土地を決めた時には、すでに建てる工務店を決めていたので、家の費用と出来上がりに関しては、結局他と比較できませんのでわからないです。

もっと安くいい家が建ったのでしょうか? これは永遠のなぞです。

ただ、「少しでも安く家を作れ!」という至上命令が私の親からあったので、それを裏切る形になり大変でした。
ウチの家は、断熱仕様にしたので、その分確か、240万円ほど余分にいっています。
あとは、私のバリアフリーのためのプラスアルファ。
家自体には、極力お金はかけていないつもりです。

夫の友達とその奥さんが、「240万なら、もったいなくない!」といってくれた時はうれしかったです。
奥さんが冷え性なのだそうです(^^)








段差がないこと程度でも、バリアフリーといえばそうだけれど。
体の快適さを失った分を、家の快適さで補いたいという気持ちがバリアフリー住宅には求められるように思います。
そして、家には、自分の趣味や好みや、生活スタイルの夢や希望、こだわりもつまってる。
そこに立ちふさがるのは、やはり予算。

家が建つだけで幸せなのだという気持ちもあります。
でも、同じ建てるのなら、地震に強くて、断熱がしっかりしていて、
そしてしゃれたきれいな家がいいとも思ってしまう。
現実には、トイレは?お風呂は?キッチンは?
元気であれば考えずに済むような詳細なことを決定するために、すごいエネルギーが要りました。
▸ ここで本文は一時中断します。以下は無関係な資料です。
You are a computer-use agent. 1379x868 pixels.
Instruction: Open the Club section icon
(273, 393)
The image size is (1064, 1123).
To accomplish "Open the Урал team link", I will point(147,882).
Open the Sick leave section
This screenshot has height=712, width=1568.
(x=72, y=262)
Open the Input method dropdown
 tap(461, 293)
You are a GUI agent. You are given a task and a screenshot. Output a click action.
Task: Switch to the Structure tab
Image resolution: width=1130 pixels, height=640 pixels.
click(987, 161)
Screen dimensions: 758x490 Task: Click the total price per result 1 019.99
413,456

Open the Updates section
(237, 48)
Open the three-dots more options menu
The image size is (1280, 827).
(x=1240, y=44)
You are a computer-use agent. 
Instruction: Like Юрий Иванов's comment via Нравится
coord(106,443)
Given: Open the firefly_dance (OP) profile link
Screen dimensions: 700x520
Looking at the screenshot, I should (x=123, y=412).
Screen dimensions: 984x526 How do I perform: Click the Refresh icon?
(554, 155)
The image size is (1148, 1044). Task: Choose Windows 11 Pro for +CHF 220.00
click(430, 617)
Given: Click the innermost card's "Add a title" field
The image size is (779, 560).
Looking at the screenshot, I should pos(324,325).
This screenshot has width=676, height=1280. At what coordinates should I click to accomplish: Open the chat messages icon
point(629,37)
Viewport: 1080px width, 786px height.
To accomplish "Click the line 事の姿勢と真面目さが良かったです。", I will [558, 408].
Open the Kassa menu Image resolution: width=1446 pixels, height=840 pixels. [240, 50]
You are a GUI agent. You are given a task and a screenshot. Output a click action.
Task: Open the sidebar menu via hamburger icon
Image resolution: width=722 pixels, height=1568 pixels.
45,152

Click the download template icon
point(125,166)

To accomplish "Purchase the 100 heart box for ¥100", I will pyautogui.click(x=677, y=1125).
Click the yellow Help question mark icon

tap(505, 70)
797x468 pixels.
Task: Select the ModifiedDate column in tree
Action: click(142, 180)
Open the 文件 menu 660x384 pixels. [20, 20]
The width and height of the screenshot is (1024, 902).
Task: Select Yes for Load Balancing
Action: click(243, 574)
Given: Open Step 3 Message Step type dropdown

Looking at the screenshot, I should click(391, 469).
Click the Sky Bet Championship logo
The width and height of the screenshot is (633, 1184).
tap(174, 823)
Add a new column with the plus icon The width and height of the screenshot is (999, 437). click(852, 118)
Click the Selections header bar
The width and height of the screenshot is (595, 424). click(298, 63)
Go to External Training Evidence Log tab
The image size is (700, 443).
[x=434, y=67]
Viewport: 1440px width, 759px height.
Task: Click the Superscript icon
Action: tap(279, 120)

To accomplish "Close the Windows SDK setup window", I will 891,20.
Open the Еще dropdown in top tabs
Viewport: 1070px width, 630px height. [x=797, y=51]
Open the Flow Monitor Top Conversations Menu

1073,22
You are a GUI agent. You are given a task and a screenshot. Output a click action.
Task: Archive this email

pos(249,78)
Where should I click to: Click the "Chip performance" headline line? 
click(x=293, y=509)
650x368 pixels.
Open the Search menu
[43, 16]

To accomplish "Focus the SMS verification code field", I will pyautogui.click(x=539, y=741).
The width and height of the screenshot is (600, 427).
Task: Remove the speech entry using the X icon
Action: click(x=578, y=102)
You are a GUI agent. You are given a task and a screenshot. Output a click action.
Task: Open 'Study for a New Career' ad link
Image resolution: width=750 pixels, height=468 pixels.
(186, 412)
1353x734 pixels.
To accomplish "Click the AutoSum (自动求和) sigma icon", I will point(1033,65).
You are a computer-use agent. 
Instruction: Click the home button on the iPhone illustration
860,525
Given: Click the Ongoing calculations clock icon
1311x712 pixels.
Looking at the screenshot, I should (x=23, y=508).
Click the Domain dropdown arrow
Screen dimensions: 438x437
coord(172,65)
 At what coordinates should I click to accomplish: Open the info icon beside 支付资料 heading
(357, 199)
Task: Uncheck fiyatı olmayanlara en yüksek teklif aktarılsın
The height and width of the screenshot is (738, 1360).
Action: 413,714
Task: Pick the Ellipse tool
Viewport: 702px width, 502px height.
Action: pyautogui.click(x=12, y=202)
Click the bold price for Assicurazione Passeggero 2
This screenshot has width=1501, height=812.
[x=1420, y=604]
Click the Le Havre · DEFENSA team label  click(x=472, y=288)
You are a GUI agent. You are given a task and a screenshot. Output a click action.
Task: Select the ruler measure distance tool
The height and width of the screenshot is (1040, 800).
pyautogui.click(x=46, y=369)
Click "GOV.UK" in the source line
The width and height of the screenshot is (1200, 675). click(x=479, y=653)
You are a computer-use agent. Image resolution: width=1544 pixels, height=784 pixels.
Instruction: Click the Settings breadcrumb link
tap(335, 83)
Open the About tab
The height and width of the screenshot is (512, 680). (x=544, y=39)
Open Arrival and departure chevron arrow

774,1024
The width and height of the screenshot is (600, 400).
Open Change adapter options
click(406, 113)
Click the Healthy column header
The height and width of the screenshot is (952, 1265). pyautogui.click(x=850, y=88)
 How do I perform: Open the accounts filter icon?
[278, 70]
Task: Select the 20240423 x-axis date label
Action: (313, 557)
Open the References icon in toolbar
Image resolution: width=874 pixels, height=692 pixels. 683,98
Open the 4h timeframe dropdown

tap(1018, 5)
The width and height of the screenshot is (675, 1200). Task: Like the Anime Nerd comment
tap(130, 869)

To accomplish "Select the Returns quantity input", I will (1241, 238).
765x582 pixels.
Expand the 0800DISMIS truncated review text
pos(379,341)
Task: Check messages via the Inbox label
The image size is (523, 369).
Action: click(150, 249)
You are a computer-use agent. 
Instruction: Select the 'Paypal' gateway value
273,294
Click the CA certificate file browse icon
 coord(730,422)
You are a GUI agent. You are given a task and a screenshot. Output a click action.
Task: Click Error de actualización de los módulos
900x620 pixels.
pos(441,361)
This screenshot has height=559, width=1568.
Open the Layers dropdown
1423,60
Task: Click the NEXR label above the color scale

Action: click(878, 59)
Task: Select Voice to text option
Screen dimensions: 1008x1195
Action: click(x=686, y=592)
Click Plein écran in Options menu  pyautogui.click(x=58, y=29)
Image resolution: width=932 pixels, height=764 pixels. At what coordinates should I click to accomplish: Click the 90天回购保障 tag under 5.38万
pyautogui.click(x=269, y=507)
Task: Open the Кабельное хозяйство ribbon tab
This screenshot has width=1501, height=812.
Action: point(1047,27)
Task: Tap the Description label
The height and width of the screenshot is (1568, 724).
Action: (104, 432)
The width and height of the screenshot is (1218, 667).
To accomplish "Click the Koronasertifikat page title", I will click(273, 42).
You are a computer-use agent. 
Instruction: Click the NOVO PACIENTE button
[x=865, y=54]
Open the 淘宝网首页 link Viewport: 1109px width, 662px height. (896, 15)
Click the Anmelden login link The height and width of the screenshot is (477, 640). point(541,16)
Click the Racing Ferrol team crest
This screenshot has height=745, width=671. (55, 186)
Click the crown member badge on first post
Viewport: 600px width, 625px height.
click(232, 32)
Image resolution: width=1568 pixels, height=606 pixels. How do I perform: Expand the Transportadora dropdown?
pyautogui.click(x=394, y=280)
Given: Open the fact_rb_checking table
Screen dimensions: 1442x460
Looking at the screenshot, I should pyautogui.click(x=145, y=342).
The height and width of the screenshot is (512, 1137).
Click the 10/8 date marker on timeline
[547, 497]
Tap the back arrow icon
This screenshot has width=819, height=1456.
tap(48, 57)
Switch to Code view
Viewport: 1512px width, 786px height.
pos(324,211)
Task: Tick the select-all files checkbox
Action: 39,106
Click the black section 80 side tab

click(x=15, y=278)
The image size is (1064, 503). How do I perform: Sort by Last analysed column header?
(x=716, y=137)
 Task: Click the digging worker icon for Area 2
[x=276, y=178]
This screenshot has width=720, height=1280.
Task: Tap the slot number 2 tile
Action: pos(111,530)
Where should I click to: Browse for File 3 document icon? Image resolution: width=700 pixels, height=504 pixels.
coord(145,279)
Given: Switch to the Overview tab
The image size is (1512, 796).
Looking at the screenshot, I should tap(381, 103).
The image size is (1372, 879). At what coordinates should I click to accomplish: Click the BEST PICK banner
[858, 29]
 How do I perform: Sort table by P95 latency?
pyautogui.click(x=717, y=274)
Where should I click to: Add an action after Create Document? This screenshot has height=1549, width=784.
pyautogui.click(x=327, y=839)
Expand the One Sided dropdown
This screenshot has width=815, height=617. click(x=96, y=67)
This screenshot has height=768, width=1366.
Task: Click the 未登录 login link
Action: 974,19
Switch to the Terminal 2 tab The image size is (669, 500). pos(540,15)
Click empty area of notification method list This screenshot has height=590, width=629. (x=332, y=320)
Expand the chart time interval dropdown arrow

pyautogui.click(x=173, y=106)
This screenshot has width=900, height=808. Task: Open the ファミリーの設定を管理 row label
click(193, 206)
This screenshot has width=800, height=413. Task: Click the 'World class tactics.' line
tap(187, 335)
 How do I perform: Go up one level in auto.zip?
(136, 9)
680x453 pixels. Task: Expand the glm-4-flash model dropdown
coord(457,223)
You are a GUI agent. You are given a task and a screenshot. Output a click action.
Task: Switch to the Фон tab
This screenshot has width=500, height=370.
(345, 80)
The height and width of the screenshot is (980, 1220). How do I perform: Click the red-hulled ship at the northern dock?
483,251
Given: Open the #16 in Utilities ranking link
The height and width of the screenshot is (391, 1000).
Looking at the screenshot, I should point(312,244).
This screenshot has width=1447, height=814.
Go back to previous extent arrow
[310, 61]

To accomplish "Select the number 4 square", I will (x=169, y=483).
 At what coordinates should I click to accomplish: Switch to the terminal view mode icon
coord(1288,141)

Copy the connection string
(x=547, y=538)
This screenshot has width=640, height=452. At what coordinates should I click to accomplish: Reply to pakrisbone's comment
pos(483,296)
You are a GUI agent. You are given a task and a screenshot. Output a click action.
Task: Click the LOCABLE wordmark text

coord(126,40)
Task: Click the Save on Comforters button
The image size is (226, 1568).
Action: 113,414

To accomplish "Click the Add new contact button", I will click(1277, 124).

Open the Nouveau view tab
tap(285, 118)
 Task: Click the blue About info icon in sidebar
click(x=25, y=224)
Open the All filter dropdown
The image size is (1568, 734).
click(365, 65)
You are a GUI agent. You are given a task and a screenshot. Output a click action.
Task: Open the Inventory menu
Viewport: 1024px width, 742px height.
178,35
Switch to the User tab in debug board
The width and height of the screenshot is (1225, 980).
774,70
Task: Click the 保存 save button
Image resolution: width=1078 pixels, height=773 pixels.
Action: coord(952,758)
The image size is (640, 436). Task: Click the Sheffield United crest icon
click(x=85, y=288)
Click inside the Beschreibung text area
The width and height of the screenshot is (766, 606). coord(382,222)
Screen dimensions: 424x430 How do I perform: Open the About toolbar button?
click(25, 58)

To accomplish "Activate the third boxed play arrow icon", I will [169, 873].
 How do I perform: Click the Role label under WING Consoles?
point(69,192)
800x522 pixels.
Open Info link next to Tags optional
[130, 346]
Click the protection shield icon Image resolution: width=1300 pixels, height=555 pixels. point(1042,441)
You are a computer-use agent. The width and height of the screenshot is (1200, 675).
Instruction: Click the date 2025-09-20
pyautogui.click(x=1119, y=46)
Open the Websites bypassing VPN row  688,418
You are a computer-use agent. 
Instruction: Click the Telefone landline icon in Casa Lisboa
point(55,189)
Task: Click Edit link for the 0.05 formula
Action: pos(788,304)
私は自分の病気がなかったら、もう少し、住宅にはエコ住宅のようなものを求めていたと思います。

できなかったことを書いておきます。

太陽光発電(我々の状況では許されない雰囲気)
中水の利用(風呂の水をトイレで使う、これは他の事で気をとられてしまった)
玄関前のコンクリート部分の透過舗装
(少しのスペースを庭として活用するには、雨をとおす舗装がいいことをあとで、ネットで知り合った庭師さんに教えてもらった)
外断熱工法(営業と設計の人が、我々の好みでなかった)



それと、引越ししてはじめに一番私がうれしかったことは、水を飲みたい時に自由に飲める、
手が汚れたら気軽に洗えるということでした。

元気な周りの人たちは、環境が改善されたのだから、自分で出来ることは何でも出来るだろうと簡単に思ったようでしたが…

実際は、約半年たいした進展もなく、自分自身も、人にやってもらう、手伝ってもらう生活に慣れきってしまって、
もうなんか熱意のようなものがないのかな?と思うこともありました。
幸い病状が安定して、わずかでも改善傾向にあることと、
自分でやろうと思えば出来る環境になったことの相乗効果みたいなもので、
この1年、本当に少しずつ進展があります。

一度失ったものを取り戻すのには、本当にとても長い時間がいるなあというのが、私の実感です。

病気を持った人、障害のある人の体力や適応力は、元気な人からは想像できないものであるかもしれません。
家が改善されて、器が整ったからといって、全てそこからの始まりでしかない部分もどうぞ考慮にいれてくださいね。


どうぞ、良いリフォーム、良い家を建ててください。